My best friend Pam's boss use to say that...Man Plans, God Laughs. I always thought it was amusing and true really.
I wrote my last blog post all about my plans for the future. I was looking 6 months out and thinking of all that I can and will do with my life when all three of my kids are in school full time. I wasn't just planning. I was dreaming.
My monthly cycle is very regular. 28 days, give or take 1 or 2. Friday came and went...Saturday...Sunday....Monday....by Tuesday, I was starting to panic. David had a vasectomy right after Noah was born. The first day that I was home from the hospital, I made David that appointment. Then, I took him to the surgery a few weeks later. But, we never took in a follow up sample. How could this be? David looked it up 1 in 2,000 chance. Well, that's a little low for my comfort level. I figured this would be the one time we'd be the lucky 1.
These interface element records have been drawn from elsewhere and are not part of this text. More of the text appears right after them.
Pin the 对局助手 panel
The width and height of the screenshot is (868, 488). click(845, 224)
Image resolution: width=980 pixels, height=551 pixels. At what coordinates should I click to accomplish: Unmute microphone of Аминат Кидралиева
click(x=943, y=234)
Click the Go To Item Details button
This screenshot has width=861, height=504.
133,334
Last night, I was a wreck. I couldn't sleep. I told David for sure it would be here Wednesday morning, 5 days late. The only time I've been 5 days late, I was pregnant. I woke up early this morning. Nothing. I hugged David and started to cry. Not happy tears either. This couldn't be. I don't want to start over with diapers and formula. Neither did David. He said maybe it was twins? Really, not seeing the humor here. I was completely and utterly depressed at the thought. I knew that if we were pregnant, then it was meant to be. It may not have been my plan, but it was Gods. I'd take the next 6 years and share the whipped cream on my frappuccino and put my plans on hold. Even more though, I was worried if I'd live through another pregnancy. Would a baby? The statistics aren't great, and when I read about preeclampsia mixed with HELLP syndrome, it's a miracle that Noah and I walked away unscathed.
Then, I went to the bathroom this evening. I've never been so happy to see blood in all my life.